De porta em porta irei bater qual peregrino...

E vou pedir pousada... É este o meu destino...

A fala que eu disser terá calor de prece..

Duvido que me queiram...Ninguém me conhece...

Mas eu irei.. Eu vou bater de porta em porta...

Mandem-me cães e pedras que me não importa...

Quando eu passar, estranho, assim desconhecido,

riam de mim. Há tanta gente a rir da vida...

Deixá-lo rir de mim. Eu vou de porta em porta.

Espinhos são coroa que o amor suporta...

Eu vou...E fui bater à porta dum ricaço...

Tinha armazéns enormes, todos feitos de aço...

E tinha no escritório um grande cofre cheio,

Olhou para mim com óculos de oiro e com receio..

E tendo presa à mão as chaves perguntou:

Quem sois?... Eu respondi: Tu sabes eu quem sou.

Eu sou aquele operário que mandaste embora

porque chegou mais tarde... já passava uma hora...

E não lhe deste nada... E tu sabias bem

Que em casa lhe ficava quase morta a mãe...

Eu sou... Tu sabes quem eu sou... Sou a Justiça

Que vem pedir a chama de uma luz mortiça

A fim de iluminar o rosto àquela mãe

Que o filho chora... E tu roubaste. E que não tem

moeda p'ra comprar a vela do amor

que a gente põe ao pé do corpo com fervor

enquanto a alma sobe p'ra o Senhor... ao céu...

Sou a Justiça... E tu, dá ao dono o que é seu...

E fui-me embora... Ali pertinho estava a loja

aonde a gente compra chitas e percais;

sapatos e galochas, chapéus e muito mais,

Que tudo ali se vende. Até quanto me enoja,

com pesos e medidas. Entrei. Boa tarde.

E lá de dentro alguém me respondeu também,

Ora viva! Deseja alguma coisa? Aí tem

quanto precisa. Um metro, sem alarde

Pedi eu. - Mas, um metro, assim quereis comprar?
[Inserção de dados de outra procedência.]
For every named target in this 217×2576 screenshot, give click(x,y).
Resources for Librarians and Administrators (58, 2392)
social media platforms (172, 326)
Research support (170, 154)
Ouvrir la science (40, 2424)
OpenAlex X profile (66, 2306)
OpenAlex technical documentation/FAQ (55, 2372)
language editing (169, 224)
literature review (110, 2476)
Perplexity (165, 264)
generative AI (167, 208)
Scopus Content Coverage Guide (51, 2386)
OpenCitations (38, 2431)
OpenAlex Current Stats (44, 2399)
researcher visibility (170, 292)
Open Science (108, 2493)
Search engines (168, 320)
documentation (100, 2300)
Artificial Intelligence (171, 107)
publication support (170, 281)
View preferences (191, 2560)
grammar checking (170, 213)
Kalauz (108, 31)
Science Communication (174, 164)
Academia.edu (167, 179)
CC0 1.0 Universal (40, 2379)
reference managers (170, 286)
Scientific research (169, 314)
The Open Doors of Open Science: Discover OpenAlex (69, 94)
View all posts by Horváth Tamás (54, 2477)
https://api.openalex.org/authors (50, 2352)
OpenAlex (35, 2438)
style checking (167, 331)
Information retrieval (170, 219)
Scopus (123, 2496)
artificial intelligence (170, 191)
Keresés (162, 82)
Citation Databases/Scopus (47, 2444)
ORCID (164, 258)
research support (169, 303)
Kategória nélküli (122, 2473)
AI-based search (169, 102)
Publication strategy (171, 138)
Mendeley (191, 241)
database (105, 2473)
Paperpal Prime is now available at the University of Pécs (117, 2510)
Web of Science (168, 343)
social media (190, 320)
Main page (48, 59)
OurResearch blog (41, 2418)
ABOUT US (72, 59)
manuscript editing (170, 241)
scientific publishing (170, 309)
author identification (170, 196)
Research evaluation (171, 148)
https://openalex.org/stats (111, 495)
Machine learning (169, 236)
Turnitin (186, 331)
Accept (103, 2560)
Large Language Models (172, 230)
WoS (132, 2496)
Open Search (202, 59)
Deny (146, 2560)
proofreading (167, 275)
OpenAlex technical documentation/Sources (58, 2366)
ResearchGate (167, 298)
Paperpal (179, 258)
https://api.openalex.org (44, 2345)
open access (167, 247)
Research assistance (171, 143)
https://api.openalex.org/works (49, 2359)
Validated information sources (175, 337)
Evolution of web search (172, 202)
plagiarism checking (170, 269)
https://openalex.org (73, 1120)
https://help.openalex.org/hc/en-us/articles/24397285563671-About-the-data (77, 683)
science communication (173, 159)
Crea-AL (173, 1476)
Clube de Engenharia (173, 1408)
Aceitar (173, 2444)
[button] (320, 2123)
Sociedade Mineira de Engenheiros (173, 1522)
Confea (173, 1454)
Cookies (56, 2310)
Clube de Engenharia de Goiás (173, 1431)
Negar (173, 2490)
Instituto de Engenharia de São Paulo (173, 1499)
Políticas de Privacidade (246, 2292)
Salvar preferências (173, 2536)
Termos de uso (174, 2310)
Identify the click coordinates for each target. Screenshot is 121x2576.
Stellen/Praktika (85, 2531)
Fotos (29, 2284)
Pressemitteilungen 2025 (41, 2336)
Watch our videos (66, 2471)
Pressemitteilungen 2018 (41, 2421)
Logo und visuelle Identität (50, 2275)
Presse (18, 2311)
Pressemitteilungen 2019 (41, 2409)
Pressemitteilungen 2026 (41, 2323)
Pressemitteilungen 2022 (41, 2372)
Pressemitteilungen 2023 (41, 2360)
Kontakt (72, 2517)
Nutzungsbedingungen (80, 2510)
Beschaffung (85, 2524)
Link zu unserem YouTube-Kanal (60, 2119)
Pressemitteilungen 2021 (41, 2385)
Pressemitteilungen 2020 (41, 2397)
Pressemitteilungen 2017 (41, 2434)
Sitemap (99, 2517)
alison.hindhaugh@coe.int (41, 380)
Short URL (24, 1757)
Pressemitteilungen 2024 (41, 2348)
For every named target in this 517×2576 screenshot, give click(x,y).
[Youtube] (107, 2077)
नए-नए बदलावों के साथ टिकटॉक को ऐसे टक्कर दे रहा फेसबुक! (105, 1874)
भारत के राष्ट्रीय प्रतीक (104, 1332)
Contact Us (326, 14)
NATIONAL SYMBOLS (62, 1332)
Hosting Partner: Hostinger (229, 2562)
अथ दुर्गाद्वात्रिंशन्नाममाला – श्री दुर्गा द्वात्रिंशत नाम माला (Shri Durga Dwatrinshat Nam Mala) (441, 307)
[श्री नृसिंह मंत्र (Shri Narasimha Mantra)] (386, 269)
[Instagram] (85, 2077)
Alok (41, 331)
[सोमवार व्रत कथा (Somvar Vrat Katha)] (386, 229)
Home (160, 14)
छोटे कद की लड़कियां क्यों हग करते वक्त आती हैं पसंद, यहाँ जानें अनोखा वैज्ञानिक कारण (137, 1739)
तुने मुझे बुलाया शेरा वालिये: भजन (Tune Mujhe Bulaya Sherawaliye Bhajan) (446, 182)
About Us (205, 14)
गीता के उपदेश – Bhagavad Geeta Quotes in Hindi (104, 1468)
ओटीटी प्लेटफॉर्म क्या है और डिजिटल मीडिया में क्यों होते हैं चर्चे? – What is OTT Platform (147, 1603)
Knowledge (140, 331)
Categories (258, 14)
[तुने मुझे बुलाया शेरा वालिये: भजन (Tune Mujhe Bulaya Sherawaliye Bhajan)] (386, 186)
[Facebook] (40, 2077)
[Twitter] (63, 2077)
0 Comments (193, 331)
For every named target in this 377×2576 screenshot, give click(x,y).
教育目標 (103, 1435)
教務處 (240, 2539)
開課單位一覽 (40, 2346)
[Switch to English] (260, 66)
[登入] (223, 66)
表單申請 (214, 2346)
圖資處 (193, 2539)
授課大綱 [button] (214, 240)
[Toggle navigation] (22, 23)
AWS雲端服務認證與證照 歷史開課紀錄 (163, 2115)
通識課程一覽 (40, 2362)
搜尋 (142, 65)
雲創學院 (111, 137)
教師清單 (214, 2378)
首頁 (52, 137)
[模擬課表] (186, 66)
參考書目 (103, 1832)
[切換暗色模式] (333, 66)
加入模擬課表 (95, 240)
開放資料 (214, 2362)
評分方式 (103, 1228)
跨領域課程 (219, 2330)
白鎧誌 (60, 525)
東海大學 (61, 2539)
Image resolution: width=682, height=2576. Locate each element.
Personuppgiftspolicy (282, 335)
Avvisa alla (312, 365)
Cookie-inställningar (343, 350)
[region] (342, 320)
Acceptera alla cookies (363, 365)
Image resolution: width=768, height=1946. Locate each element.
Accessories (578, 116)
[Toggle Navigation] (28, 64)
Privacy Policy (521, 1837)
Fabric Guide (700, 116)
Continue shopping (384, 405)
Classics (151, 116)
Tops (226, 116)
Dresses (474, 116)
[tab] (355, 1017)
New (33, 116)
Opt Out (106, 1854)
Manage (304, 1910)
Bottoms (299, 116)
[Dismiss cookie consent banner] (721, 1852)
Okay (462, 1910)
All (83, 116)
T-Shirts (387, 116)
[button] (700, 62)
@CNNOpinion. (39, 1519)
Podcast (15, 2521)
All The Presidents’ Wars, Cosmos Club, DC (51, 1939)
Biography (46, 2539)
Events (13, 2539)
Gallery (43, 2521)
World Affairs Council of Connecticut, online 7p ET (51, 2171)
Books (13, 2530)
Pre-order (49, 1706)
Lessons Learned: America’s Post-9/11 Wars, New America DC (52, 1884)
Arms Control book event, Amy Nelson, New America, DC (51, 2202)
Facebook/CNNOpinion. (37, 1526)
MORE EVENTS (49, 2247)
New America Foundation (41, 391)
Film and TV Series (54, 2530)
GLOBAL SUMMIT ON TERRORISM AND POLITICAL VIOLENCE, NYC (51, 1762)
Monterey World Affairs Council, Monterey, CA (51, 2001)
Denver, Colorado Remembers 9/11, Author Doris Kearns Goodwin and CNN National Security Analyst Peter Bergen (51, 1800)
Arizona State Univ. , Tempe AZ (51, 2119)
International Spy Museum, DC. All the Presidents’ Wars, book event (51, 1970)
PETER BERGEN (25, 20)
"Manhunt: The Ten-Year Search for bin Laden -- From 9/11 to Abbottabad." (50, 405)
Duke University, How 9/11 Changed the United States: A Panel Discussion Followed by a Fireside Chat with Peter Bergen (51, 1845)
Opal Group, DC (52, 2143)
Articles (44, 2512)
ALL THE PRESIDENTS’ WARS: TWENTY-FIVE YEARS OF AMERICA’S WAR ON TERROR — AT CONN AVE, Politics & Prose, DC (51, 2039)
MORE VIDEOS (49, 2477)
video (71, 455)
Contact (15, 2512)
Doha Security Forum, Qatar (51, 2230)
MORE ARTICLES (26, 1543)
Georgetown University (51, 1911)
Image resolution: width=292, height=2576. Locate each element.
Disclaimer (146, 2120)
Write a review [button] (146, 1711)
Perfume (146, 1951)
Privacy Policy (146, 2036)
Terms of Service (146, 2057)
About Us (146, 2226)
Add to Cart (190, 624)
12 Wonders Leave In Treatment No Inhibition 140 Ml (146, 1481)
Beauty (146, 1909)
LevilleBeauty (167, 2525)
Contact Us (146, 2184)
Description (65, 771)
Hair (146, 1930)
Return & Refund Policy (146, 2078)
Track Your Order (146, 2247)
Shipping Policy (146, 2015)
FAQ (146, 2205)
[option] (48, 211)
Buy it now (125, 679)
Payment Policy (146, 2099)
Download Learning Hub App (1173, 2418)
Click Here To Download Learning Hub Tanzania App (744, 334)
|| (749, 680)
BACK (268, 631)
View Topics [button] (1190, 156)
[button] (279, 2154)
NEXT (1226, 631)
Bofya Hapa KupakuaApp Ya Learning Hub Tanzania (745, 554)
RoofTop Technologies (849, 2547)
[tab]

- Não. Venho só ao que lhe falta acrescentar...

E venho para encher os pesos que tens ôcos,

Dizer-te que não mintas quando dás os trocos...

Mas quem és tu, assim audaz e metediça?

Eu sou quem não conheces... Eu sou a justiça...

E por medir-me as costas, ia o metro erguer...

Mas eu saí... E fui noutra porta bater...

Entrando e saindo vi as multidões...

Honestos e pacíficos... e ladrões

Que a todos bem conheço... E aqueles que um sorriso

nos dão somente em paga pelo que é preciso...

Flausinas, corte raso... E jovens peixe espada...

E quantos atraiçoam pela debandada.

Os cegos que veem para além da noite;

Os surdos que não ouvem quem dizer se afoite:

Esse caminho errado que tu levas, mata-te.

Dos laços que te prendem, por favor, desata-te.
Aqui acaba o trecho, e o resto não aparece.